▶ Consigne:
Recopiez mot pour mot et en entier le texte ci-dessous sur la couverture médiatique des violences au Venezuela.

══ Texte fourni

Qu’on considère, par exemple, les personnes tuées dans les deux camps. Les médias privés (en anglais ou en espagnol) ont omis de couvrir les huit (et plus) victimes pro-chavistes des violences perpétrées par les étudiants ou par le reste de la droite. Aucun n’enquête sur les dénonciations selon lesquelles les morts sont en majorité imputables à l’opposition. Le gommage radical des victimes pro-chavistes est surprenant.
L’image ci-dessus montre, par exemple, des membres de la droite vénézuélienne tendant un fil barbelé qui a décapité un cycliste innocent, Rafael Durán de La Rosa, mort omise par la plupart des médias. Autre exemple du silence, l’assassinat de l’étudiante chilienne Gisella Rubiar le 9 mars à Mérida, tombée sous les balles de militants d’extrême droite alors qu’elle tentait de dégager une rue obstruée par leur barricade.
Un autre aspect de ce traitement très spécial des médias sur le Venezuela concerne les images des masques de Guy Fawkes, symbole des mouvements anti-capitalistes popularisé par Hollywood et, plus récemment, par les manifestations du mouvement Occupy.

════
══ Matériel

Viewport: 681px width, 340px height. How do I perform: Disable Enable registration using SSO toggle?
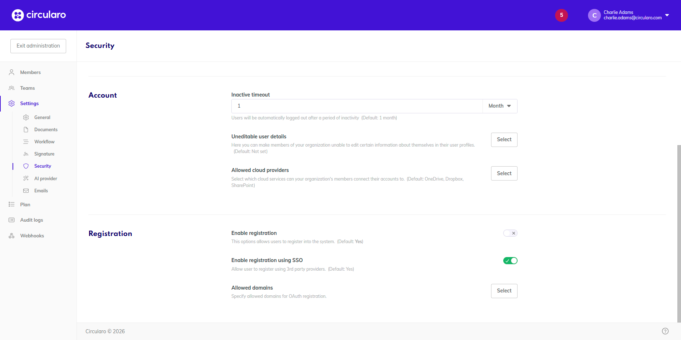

════

▶ Résultat de l'exercice:
Qu’on considère, par exemple, les personnes tuées dans les deux camps. Les médias privés (en anglais ou en espagnol) ont omis de couvrir les huit (et plus) victimes pro-chavistes des violences perpétrées par les étudiants ou par le reste de la droite. Aucun n’enquête sur les dénonciations selon lesquelles les morts sont en majorité imputables à l’opposition. Le gommage radical des victimes pro-chavistes est surprenant.
L’image ci-dessus montre, par exemple, des membres de la droite vénézuélienne tendant un fil barbelé qui a décapité un cycliste innocent, Rafael Durán de La Rosa, mort omise par la plupart des médias. Autre exemple du silence, l’assassinat de l’étudiante chilienne Gisella Rubiar le 9 mars à Mérida, tombée sous les balles de militants d’extrême droite alors qu’elle tentait de dégager une rue obstruée par leur barricade.
Un autre aspect de ce traitement très spécial des médias sur le Venezuela concerne les images des masques de Guy Fawkes, symbole des mouvements anti-capitalistes popularisé par Hollywood et, plus récemment, par les manifestations du mouvement Occupy.